И этот жалкий человек был королем Франции! Конде воздел сжатые в кулак руки к небу, словно посылая страшное проклятие, и выбежал из кабинета.
XXXIII. Славные деяния Като
В тот час, когда Екатерина Медичи на балконе Лувра ожидала первого удара набата, Като, как мы знаем, шагала в ночи, изредка освещаемой слабым светом фонариков тех таинственных личностей, что ставили кресты на домах. Като шла спокойно и уверенно. Она задумала одно дело — очень простое… и совершенно невероятное.
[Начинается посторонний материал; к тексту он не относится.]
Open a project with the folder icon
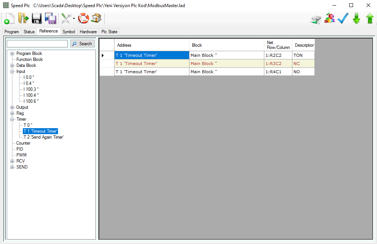377x244 pixels. (x=23, y=18)
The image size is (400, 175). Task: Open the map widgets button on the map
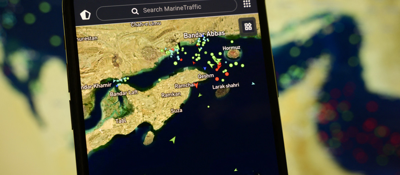coord(248,27)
Като добралась до узкого тупика, темнота и тишина в нем словно сгущались. Она остановилась и кого-то тихонько окликнула. И тотчас же из тупика послышался неясный ропот голосов, замелькали чьи-то тени. Като снова двинулась в путь, но она уже была не одна. Целая армия следовала за ней, и армия очень необычная: около трехсот женщин, все те, кто заходил к ней в кабачок этой ночью. Нищенки и продажные девицы, молодые и старые, калеки, хромые, одноглазые, отвратительные мегеры со Двора Чудес и обольстительные жрицы любви, — все они дружно следовали за Като. Странная армия и странный предводитель…
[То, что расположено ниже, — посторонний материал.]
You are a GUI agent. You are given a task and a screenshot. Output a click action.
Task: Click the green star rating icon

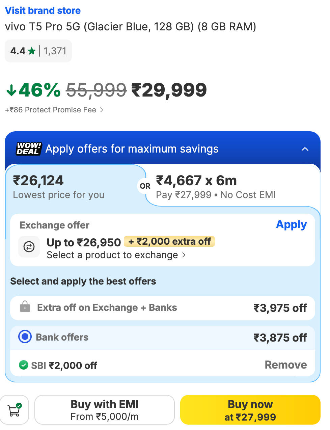[32, 51]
Женщины шли быстро. Все были вооружены — одни старыми пистолетами, другие проржавевшими шпагами, третьи железными прутьями. Кое у кого оказались дубинки, а остальные собирались сражаться собственными ногтями. Като точно знала, что нужно делать…
Несколько раз ночные патрули останавливали воинство Като. Начальник одного из них решил допросить хозяйку кабачка и остановить женщин. Но Като и ее воительницы так угрожающе посмотрели на него, что стражник отвязался. Впрочем, он решил, что в приближающемся кровавом действе этим дамам уготована какая-то особая роль.
Итак, они подошли к тюрьме Тампль и остановились. Женщины перекликались и посмеивались в темноте. Они больше не хотели ждать и рвались в бой. Худенькая девушка лет шестнадцати воскликнула, потрясая аркебузой:
— Пусть только попробуют его тронуть! У меня мать болела, так он к нам в лачугу пришел, принес курицу и вина!
— А меня он как-то спас от лап ищеек! — заявил хриплый голос.
— А какой красавчик! — вздохнула одна из девиц с аркебузой в руках.
— Всем молчать! — приказала Като.
Воинство притихло, но кое-кто из знавших шевалье де Пардальяна продолжал вполголоса повествовать о его подвигах.